Influence of sodium balance on ACTH/adrenal corticosteroid dose-response curves in the dog.

Abstract

In order to define short-term ACTH/corticosteroid dose-respone characteristics, we infused ACTH for 1 h at each of five incremental rates into pedigreed male beagle dogs in four different states of sodium balance. Progressive sodium depletion was associated with progressive increased in basal (pre-ACTH) plasma levels of renin, angiotensin II, aldosterone, 18-hydroxycorticosterone (18-OH-B), and 18-hydroxy-11-deoxycorticosterone (18-OH-DOC). Administration of dexamethasone significantly reduced the preinfusion levels of cortisol, aldosterone, 18-OH-B, and 18-OH-DOC. The threshold dose of ACTH required to elicit an aldosterone response during low-sodium intake was similar to that for cortisol, but was higher during normal or high-sodium intake. Steepest portions of the dose-response curves were at lower rates of ACTH infusion for cortisol than for aldosterone, and maximum increment was much greater for cortisol (60-fold) than for aldosterone (12-fold).
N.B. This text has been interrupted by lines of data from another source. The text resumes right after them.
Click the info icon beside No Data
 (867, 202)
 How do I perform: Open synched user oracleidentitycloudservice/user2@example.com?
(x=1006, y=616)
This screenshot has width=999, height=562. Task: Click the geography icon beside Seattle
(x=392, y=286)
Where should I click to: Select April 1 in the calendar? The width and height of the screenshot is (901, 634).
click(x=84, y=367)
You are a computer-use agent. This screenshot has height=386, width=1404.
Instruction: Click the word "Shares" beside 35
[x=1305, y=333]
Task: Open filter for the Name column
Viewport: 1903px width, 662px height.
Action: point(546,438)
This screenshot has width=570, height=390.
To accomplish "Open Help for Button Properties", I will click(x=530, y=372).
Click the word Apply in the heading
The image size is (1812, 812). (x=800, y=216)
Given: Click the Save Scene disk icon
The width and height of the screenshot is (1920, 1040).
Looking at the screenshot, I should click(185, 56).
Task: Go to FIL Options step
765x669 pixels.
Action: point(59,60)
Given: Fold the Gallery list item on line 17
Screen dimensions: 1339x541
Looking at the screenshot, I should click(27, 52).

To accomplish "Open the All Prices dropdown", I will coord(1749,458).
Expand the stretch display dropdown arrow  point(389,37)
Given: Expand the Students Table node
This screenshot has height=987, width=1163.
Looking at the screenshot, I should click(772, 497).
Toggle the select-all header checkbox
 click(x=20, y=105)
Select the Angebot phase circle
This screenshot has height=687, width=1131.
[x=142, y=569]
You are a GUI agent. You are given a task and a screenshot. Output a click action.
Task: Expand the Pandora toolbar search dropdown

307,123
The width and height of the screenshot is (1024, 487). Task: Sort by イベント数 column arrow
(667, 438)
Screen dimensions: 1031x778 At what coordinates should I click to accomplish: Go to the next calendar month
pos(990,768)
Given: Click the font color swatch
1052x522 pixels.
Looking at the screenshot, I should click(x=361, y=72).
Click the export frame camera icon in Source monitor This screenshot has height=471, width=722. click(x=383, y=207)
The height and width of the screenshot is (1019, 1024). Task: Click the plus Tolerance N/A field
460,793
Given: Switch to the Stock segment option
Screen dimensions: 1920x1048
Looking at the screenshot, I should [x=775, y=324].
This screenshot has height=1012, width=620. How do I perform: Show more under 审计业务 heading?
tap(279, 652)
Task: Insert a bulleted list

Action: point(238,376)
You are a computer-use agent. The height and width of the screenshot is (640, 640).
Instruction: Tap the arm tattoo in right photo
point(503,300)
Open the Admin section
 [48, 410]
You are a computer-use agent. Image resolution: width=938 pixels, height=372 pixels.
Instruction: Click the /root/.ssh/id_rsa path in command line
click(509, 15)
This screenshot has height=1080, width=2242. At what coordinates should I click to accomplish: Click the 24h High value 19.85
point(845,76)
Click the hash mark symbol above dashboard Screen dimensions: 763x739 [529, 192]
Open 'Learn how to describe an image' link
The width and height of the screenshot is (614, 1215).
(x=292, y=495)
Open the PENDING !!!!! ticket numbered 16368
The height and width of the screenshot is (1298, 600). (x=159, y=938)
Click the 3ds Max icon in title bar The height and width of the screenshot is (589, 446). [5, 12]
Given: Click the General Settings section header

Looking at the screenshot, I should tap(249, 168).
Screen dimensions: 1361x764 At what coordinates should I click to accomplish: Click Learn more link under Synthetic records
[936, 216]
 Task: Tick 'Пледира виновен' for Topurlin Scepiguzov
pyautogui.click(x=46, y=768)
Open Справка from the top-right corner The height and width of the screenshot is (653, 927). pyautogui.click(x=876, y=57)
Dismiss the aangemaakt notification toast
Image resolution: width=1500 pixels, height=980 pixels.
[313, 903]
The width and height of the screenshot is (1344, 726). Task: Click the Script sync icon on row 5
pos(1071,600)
Whereas the slopes of ACTH/aldosterone and ACTH/18-OH-B dose-response curves were steepened by lower sodium diets, the ACTH/cortisol response was significantly flattened by severe sodium depletion. We conclude that ACTH is a potent and direct-acting short-term regulator of aldosterone secretion, subject to modification by altered sodium balance.